Article →
I didn't shim mine, but I don't remember there being excessive slop.


----------



## mmorrow

That is what you get with AE. Slop


----------



## Gary

Guffinator said:


> I didn't shim mine, but I don't remember there being excessive slop.


Mine has a lot of slop. Think ill keep grounding down the screws


----------



## mmorrow

sorry, you set that one on the tee for me.


----------



## Gary

mmorrow said:


> That is what you get with AE. Slop


Thats true, I used a lot of shims on AE's over the years.


----------



## Gary

mmorrow said:


> sorry, you set that one on the tee for me.


We will see bro. I ran Losi also. :cheers:

And a few other cars.


----------



## Courtney Vaughan

I always recall the steering linkage on my RC8 being sloppy.....but you have to remember that these things have a lot more play in them than 1/10 stuff Gary. They need some room for movement because they take quite a beating. Don't expect some silky smooth, super tight linkages and suspension on any 1/8 buggy.....there will be play in even the most expensive buggies becuase it's designed to be there.


----------



## fishermanX

Listen to the youngsters Gary, They know more than you!


----------



## Gary

This can't be right.


----------



## Courtney Vaughan

That has to be too long of a screw in there Gary...


----------



## Gary

It's the one they called for and I even ground an 1/8" off of them.


----------



## Courtney Vaughan

Sometimes the books are off slightly. If the screw is threaded in as far as it will go and you have that gap, then instructions or not, it's too long.


----------



## B4Maz

Thats too much play. The scews should be a little shorter. Worst case scenario is that even if you ground it down more and still have play, the top plate and front brace will make the steering post pretty solid.


----------



## Courtney Vaughan

The steering posts should actually have zero play.....they should be fixed down to the chassis and not move at all. The play we've been referring to is all in the linkage. 

Use a shorter screw and plenty of loc-tite.


----------



## B4Maz

Gary, the screws on mine are about 3/8" long. How long are yours?


----------



## Guffinator

The holes in the post probably weren't drilled and tapped the full length.


----------



## Gary

Guffinator said:


> The holes in the post probably weren't drilled and tapped the full length.


Thats what I'm thinking. Now if I can find a 4mm tap. lol


----------



## Gary

B4Maz said:


> Gary, the screws on mine are about 3/8" long. How long are yours?


4x12mm. Yowza!


----------



## Gary

3 different things were wrong. First the screws were suspect, think they are Chino. The steering posts tapping was pretty bad, my guess a worn tap and then, the counter sunk part in the chassis was either too deep or the angle of the screw was wrong. One one side I had to countersink the steering post because the threads ended too soon. In other words the threads ended above the chassis surface.


----------



## Guffinator

Your kit must have been made on a Friday






Or in China...


----------



## Gary

Guffinator said:


> Your kit must have been made on a Friday
> 
> Or in China...

What the exercise asks →
Continue the forum thread about the loose steering posts on the 1/8 buggy, picking up right after its final line.

Data →

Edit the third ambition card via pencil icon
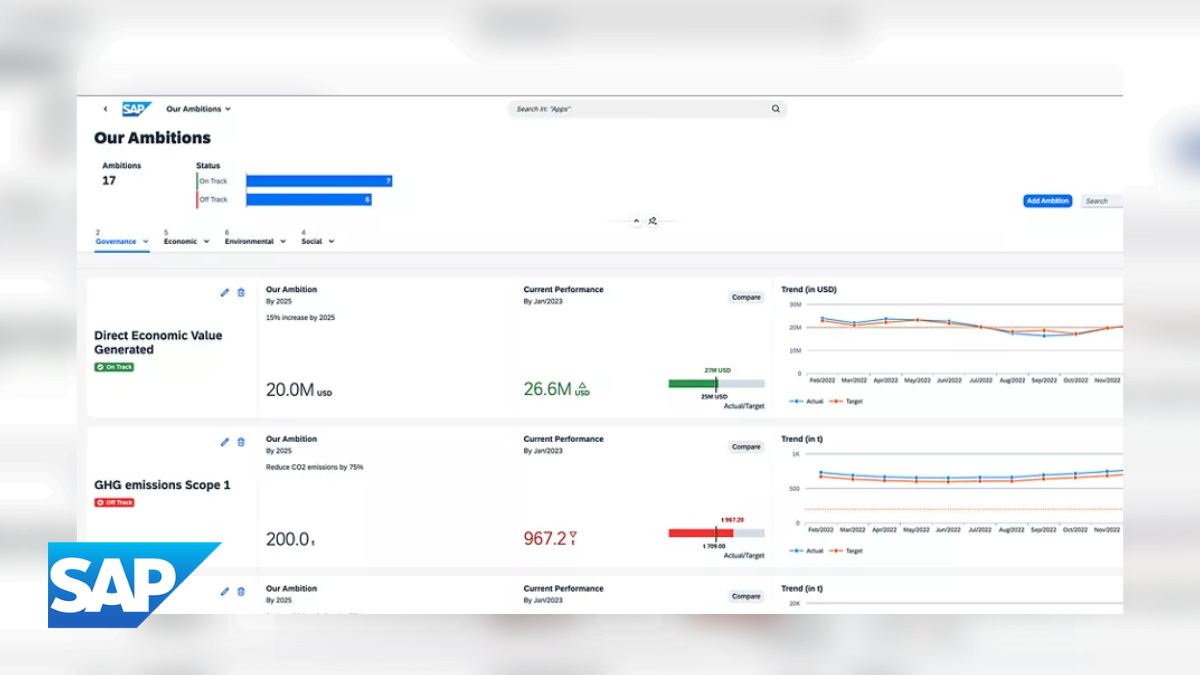Screen dimensions: 1200x675 pyautogui.click(x=225, y=592)
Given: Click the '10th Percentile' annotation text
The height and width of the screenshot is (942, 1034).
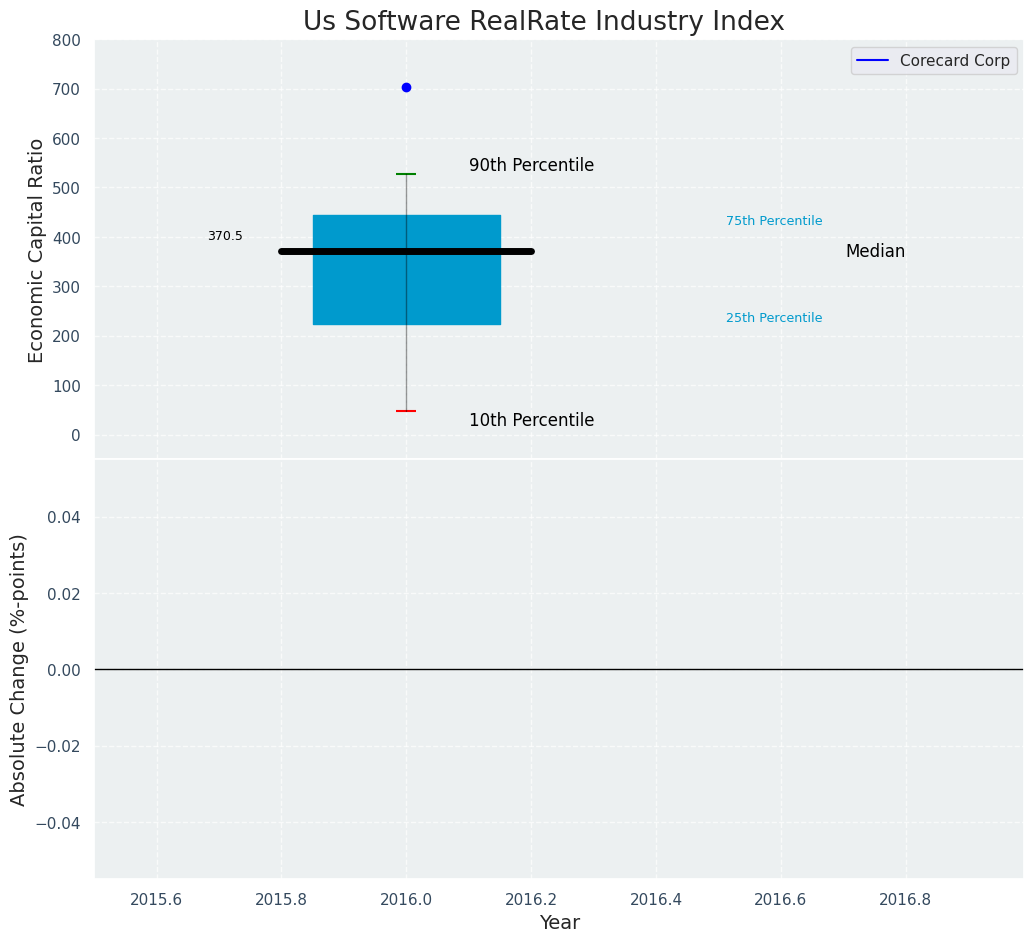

The output →
I'm pulling Kurt Wengers BRT number. :brew:


----------



## Gary

Hey do yall run sway bars on these things? Or better worded, anti-sway bars? :work:


----------



## B4Maz

Gary said:


> Hey do yall run sway bars on these things? Or better worded, anti-sway bars? :work:


Yes


----------



## Guffinator

Gary said:


> Hey do yall run sway bars on these things? Or better worded, anti-sway bars? :work:


Yes


----------



## Gary

I take it yall run anti sway bars. :spineyes:

I needed one the last time I left that club on Richmond. :brew2:


----------



## Z-Man.

Are there any pics of the car? 
i wanna see it.:doowapsta


----------



## Gary

Z-Man. said:


> Are there any pics of the car?
> i wanna see it.:doowapsta


A little too early yet bro. :cheers: I'm a slow builder but usually my cars turn out pretty good. I'm one of those guys who file down high spots and shim where needed all though my pit is always a mess. 

By tomorrow I should have some better build pics.


----------



## Z-Man.

SHEEEEEEEEETTT!!!!! 
i like it!


----------



## Gary

I ordered some wheels. Hope it's a good start.


----------



## Gary

Yall aint BSing me on sway bars would ya? On the bench I don't like them. I was also told no way! Leave them off.


----------



## Courtney Vaughan

Yes......sway bars aren't like they are on 1/10 scales......you really need them on 1/8 buggies. You will be really loose without them.


----------



## Gary

I can add them later if need be. I know how they help with TC and extremely smooth high bite tracks with a lot of chassis roll, but...


----------



## Gary

Front end near done.


----------



## ProBroAndy

git-er-dun biff! 

is it done yet??!?!??


----------



## Gary

ProBroAndy said:


> git-er-dun biff!
> 
> is it done yet??!?!??


Not untill I can clear that double bro! :help:


----------



## Gary

Ok I put the sway bar back on. Something just wasn't right and my A arms was pointing upwards and I thought it was because of the sway bar. Stoopid droop screws. lol


----------



## Gary

Getting closer. Man this car has a lot of parts. :cheers:


----------



## B4Maz

Looks good


----------



## ProBroAndy

Lookin great Biff! i built my B4.1 yesterday in one sitting LOL! boy do my fingers hurt though


----------



## JANKEII

Gary,
I see you are using allen wrenches? It would make your life alot easier to get an electric screwdriver with allen tips.


Gary said:


> Front end near done.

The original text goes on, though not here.